▶ ASSIGNMENT:
Answer these questions from the new UK GAAP reminders below:
1. What turnover and balance sheet figures are given as the new small company thresholds?
2. Which revised threshold can't be early adopted?
3. How does FRS 102 generally measure financial instruments classified as "other"?

▶ EXCERPT PROVIDED:
═══

Mind the GAAP - New UK GAAP reminders
With many firms in the midst of preparing and auditing 2015 year end accounts – the first under the new UK GAAP regime, ICAS summarises some of the key areas where there may be significant differences under old and new GAAP.
Early adoption of the provisions of FRS 102 section 1A and The Companies, Partnerships and Groups (accounts and reports) regulations 2015 (Statutory Instrument 2015/980)
Both of these have an application date of accounting periods beginning on or after 1 January 2016, but can be adopted early for accounting periods beginning on or after 1 January 2015. It’s important to remember that the two must be adopted in tandem i.e. if FRS 102 section 1A is used, then abbreviated accounts can no longer be filed, and if the FRSSE is used, then the new small company thresholds cannot be adopted.
Early adoption is likely to be most useful for companies that are currently medium-sized, but will become small under the new thresholds (£10.2 million turnover and £5.1 million balance sheet). This means that they can move straight to FRS 102 section 1A rather than having to use full FRS 102 for one year. Remember that the revised audit threshold can’t be early adopted.
Accounting for financial instruments
Accounting for financial instruments is one of the key areas of difference between old UK GAAP and FRS 102, and includes items such as cash, equity instruments of other entities, trade debtors, trade creditors, loans, options, warrants, future contracts, forward contracts and interest rate swaps etc.
FRS 102 classifies financial instruments as ‘basic’ which are generally accounted for at amortised cost, or ‘other’ which are generally measured at fair value. This means that the accounting for many such instruments will change and some items, such as interest rate swaps and foreign exchange forward contracts, which have not previously been separately recognised, will come onto the balance sheet.

═══

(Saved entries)

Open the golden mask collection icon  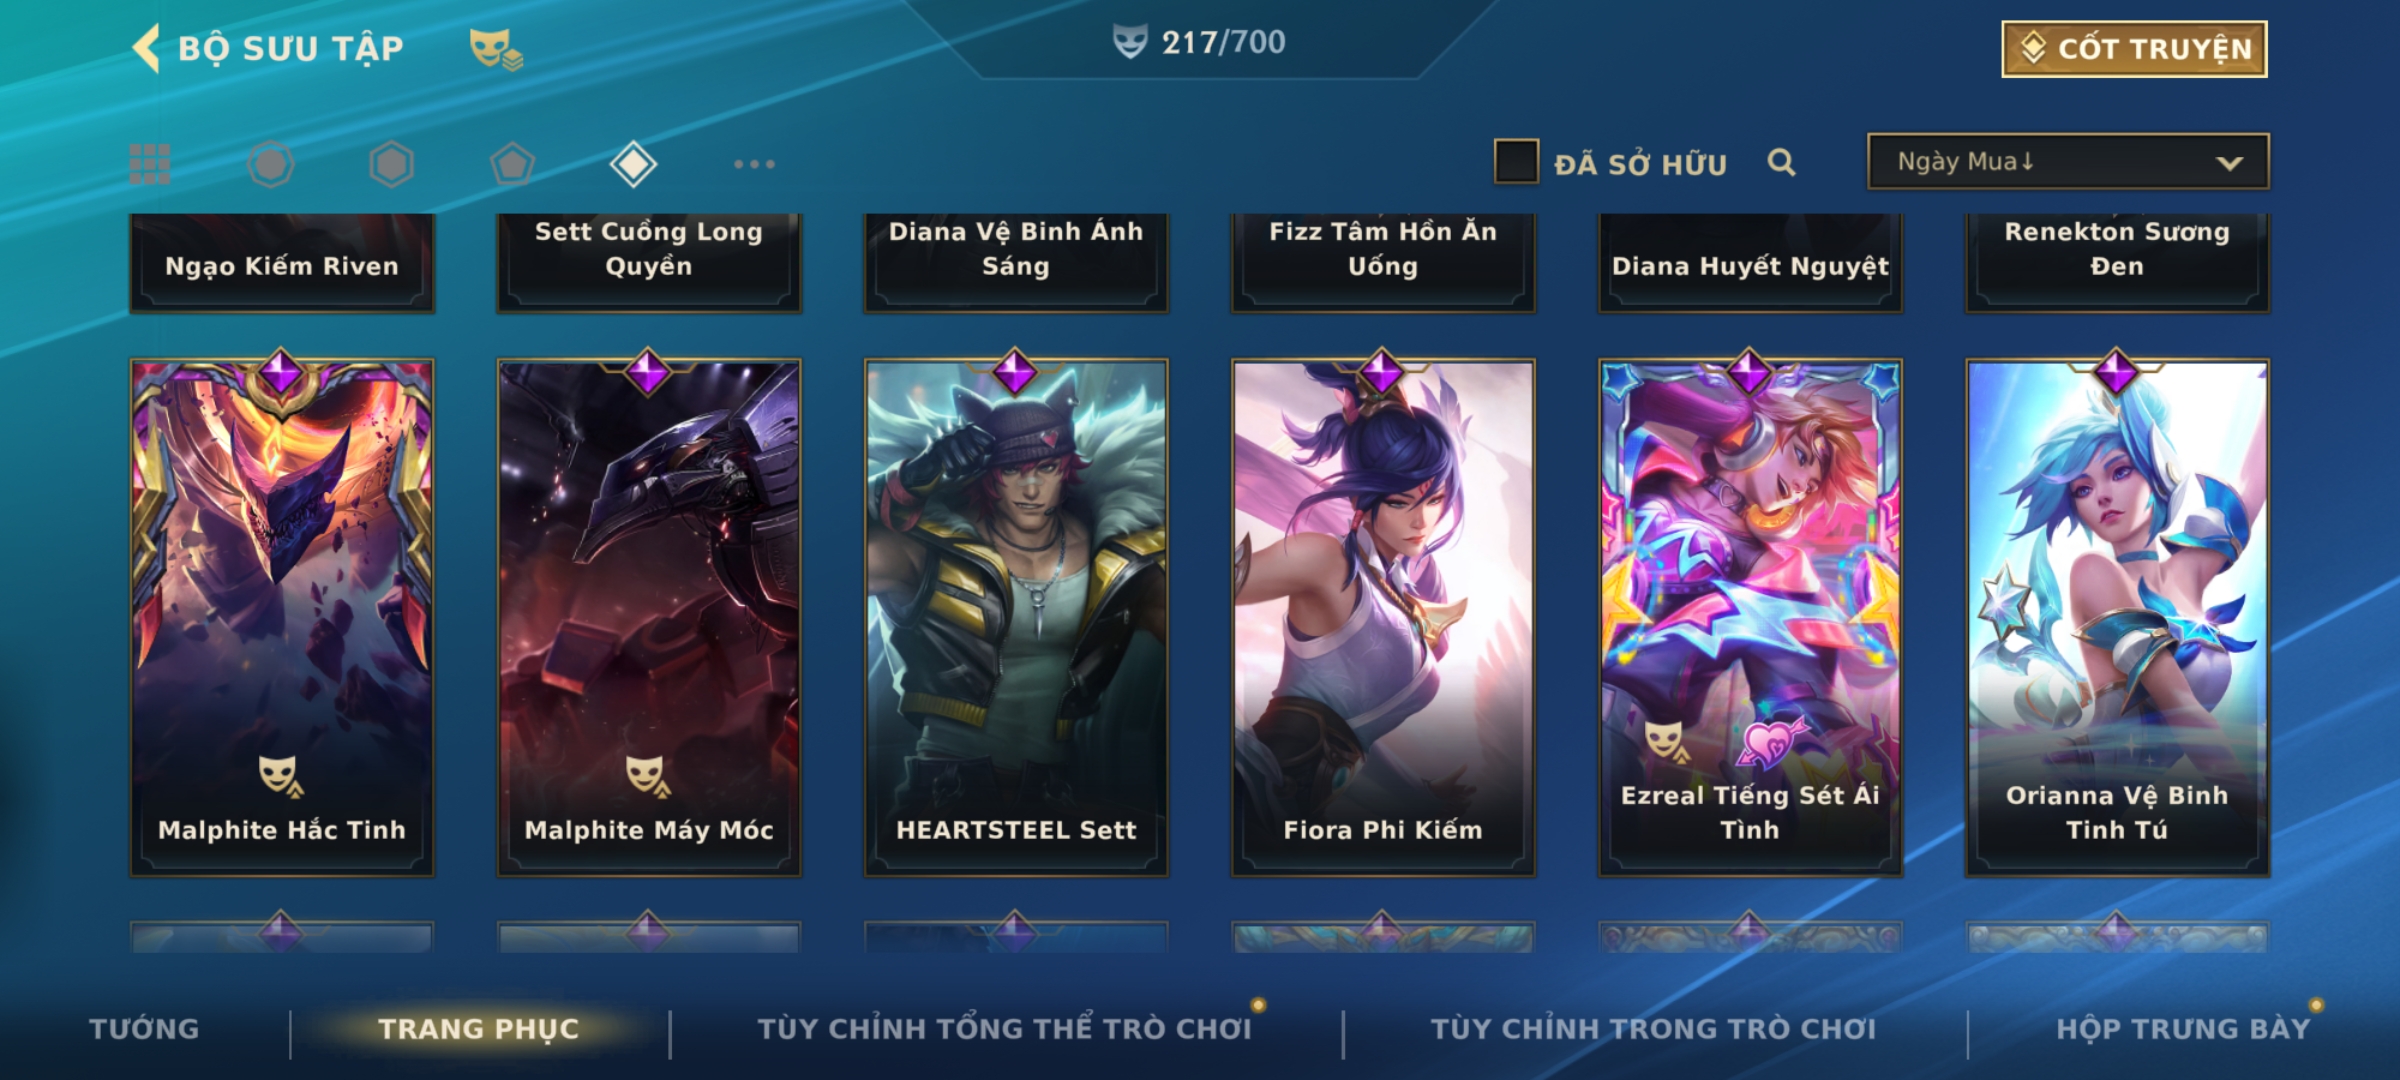click(x=496, y=48)
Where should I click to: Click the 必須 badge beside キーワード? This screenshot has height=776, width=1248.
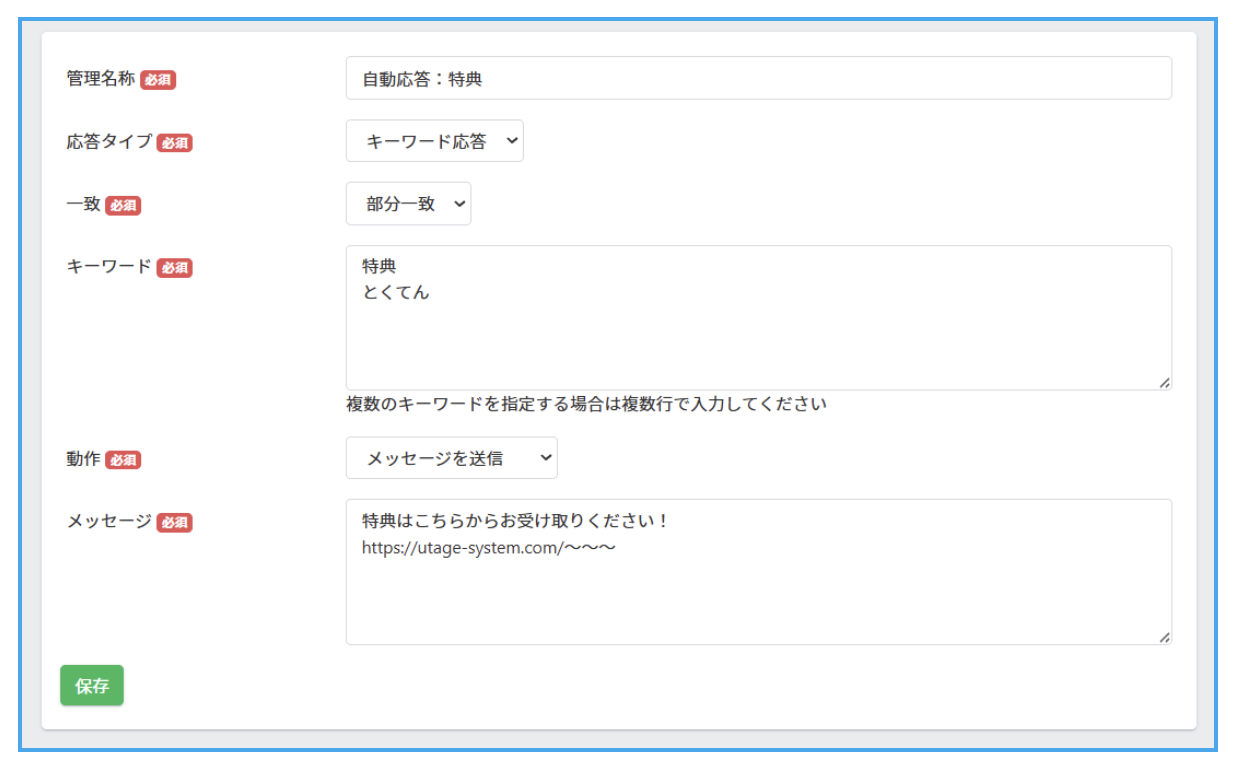click(174, 268)
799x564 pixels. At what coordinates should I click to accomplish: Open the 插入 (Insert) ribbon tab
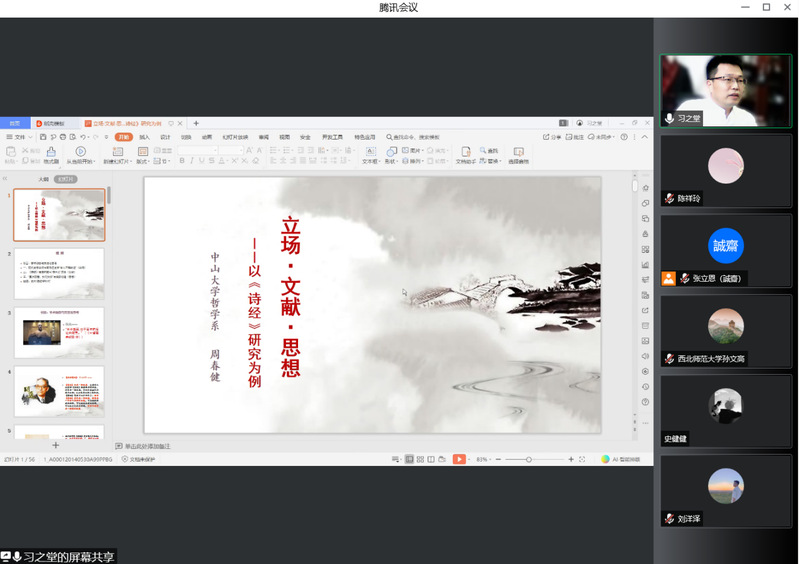click(x=145, y=137)
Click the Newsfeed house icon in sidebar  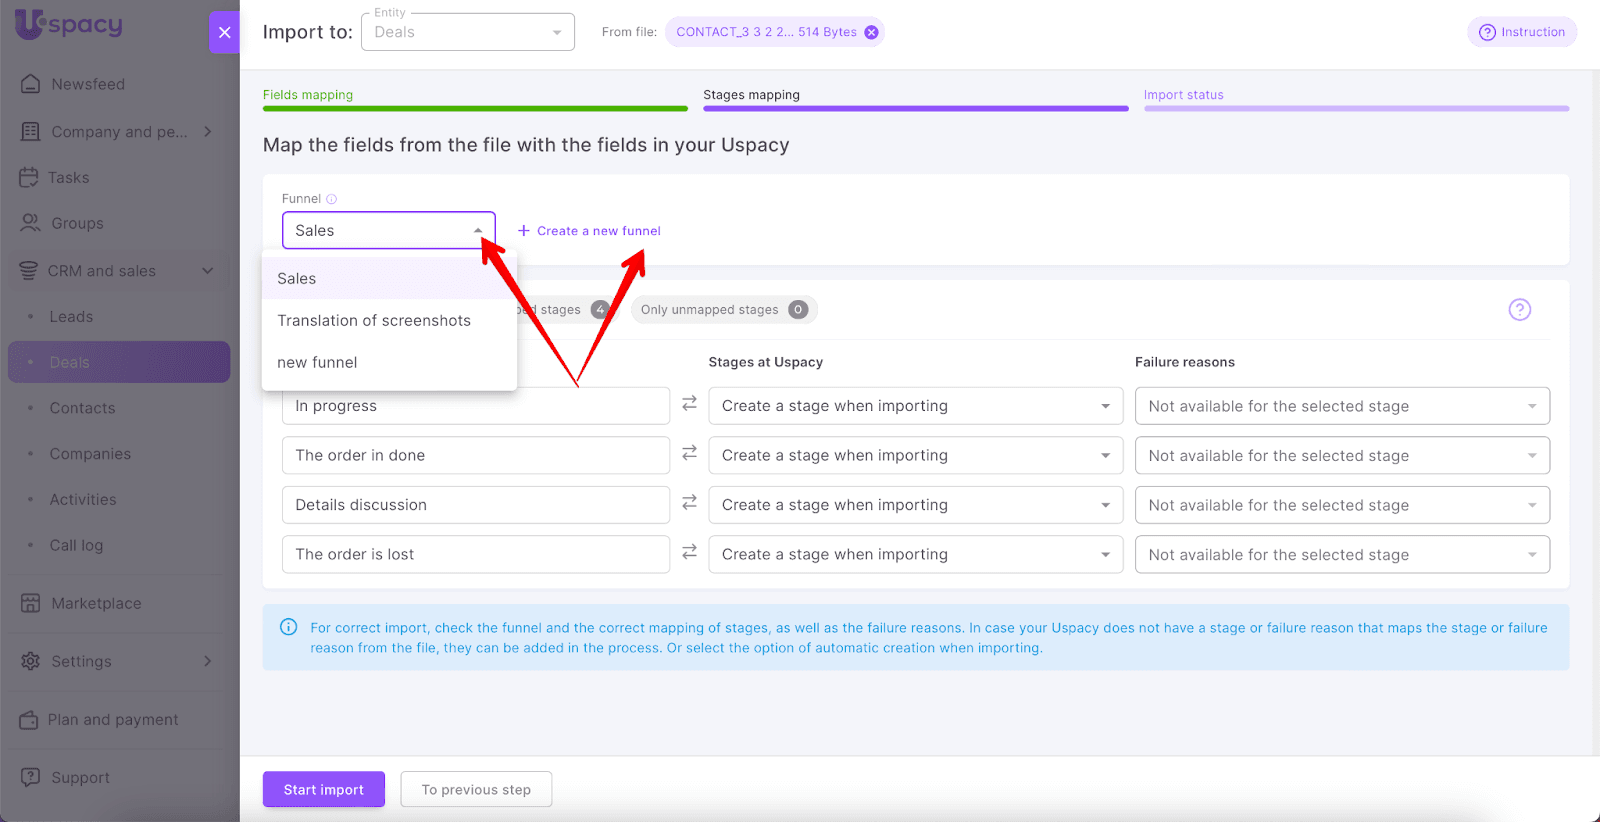pyautogui.click(x=31, y=84)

═══

▶ PROBLEM SOLUTION:
1. £10.2 million turnover and £5.1 million balance sheet.
2. The revised audit threshold.
3. At fair value.